The listing below must be copied exactly and in full.
++++ Supplied entries
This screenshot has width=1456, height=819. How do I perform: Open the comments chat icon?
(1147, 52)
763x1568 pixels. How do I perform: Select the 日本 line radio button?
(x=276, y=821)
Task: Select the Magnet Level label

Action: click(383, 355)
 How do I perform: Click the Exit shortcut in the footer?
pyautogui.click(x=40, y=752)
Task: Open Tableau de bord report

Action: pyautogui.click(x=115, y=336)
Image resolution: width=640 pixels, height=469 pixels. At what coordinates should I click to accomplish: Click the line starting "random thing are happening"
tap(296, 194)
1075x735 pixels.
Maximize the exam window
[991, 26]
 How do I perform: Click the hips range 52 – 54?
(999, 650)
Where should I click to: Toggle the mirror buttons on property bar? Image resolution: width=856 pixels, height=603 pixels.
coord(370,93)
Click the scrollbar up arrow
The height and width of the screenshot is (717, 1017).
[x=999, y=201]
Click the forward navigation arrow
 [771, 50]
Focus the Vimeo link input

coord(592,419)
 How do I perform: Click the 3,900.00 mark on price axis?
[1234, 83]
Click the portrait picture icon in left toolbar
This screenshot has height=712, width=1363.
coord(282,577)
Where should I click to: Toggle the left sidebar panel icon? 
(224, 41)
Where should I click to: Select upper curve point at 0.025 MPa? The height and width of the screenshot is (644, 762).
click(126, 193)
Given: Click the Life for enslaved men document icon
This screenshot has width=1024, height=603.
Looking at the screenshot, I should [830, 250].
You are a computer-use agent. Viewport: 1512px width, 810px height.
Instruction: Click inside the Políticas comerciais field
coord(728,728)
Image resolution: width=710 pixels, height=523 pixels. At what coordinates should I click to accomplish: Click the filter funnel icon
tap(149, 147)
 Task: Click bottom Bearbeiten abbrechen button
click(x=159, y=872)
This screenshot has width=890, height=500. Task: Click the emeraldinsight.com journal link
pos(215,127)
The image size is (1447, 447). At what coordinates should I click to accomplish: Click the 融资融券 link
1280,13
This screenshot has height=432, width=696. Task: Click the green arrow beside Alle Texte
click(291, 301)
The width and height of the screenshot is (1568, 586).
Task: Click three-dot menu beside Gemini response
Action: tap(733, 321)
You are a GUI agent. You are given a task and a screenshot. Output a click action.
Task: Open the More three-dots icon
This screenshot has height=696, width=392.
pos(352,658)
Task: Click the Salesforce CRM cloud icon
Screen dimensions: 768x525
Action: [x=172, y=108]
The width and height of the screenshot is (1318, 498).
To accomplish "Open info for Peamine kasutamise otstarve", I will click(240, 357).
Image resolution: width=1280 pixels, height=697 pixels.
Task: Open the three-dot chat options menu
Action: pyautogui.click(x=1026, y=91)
++++++++
- _Response_
This screenshot has width=1456, height=819. How do I perform: Open the comments chat icon?
(1147, 52)
763x1568 pixels. How do I perform: Select the 日本 line radio button?
(x=276, y=821)
Task: Select the Magnet Level label

Action: click(383, 355)
 How do I perform: Click the Exit shortcut in the footer?
pyautogui.click(x=40, y=752)
Task: Open Tableau de bord report

Action: pyautogui.click(x=115, y=336)
Image resolution: width=640 pixels, height=469 pixels. At what coordinates should I click to accomplish: Click the line starting "random thing are happening"
tap(296, 194)
1075x735 pixels.
Maximize the exam window
[991, 26]
 How do I perform: Click the hips range 52 – 54?
(999, 650)
Where should I click to: Toggle the mirror buttons on property bar? Image resolution: width=856 pixels, height=603 pixels.
coord(370,93)
Click the scrollbar up arrow
The height and width of the screenshot is (717, 1017).
[x=999, y=201]
Click the forward navigation arrow
 [771, 50]
Focus the Vimeo link input

coord(592,419)
 How do I perform: Click the 3,900.00 mark on price axis?
[1234, 83]
Click the portrait picture icon in left toolbar
This screenshot has height=712, width=1363.
coord(282,577)
Where should I click to: Toggle the left sidebar panel icon? 
(224, 41)
Where should I click to: Select upper curve point at 0.025 MPa? The height and width of the screenshot is (644, 762).
click(126, 193)
Given: Click the Life for enslaved men document icon
This screenshot has width=1024, height=603.
Looking at the screenshot, I should [830, 250].
You are a computer-use agent. Viewport: 1512px width, 810px height.
Instruction: Click inside the Políticas comerciais field
coord(728,728)
Image resolution: width=710 pixels, height=523 pixels. At what coordinates should I click to accomplish: Click the filter funnel icon
tap(149, 147)
 Task: Click bottom Bearbeiten abbrechen button
click(x=159, y=872)
This screenshot has width=890, height=500. Task: Click the emeraldinsight.com journal link
pos(215,127)
The image size is (1447, 447). At what coordinates should I click to accomplish: Click the 融资融券 link
1280,13
This screenshot has height=432, width=696. Task: Click the green arrow beside Alle Texte
click(291, 301)
The width and height of the screenshot is (1568, 586).
Task: Click three-dot menu beside Gemini response
Action: tap(733, 321)
You are a GUI agent. You are given a task and a screenshot. Output a click action.
Task: Open the More three-dots icon
This screenshot has height=696, width=392.
pos(352,658)
Task: Click the Salesforce CRM cloud icon
Screen dimensions: 768x525
Action: [x=172, y=108]
The width and height of the screenshot is (1318, 498).
To accomplish "Open info for Peamine kasutamise otstarve", I will click(240, 357).
Image resolution: width=1280 pixels, height=697 pixels.
Task: Open the three-dot chat options menu
Action: pyautogui.click(x=1026, y=91)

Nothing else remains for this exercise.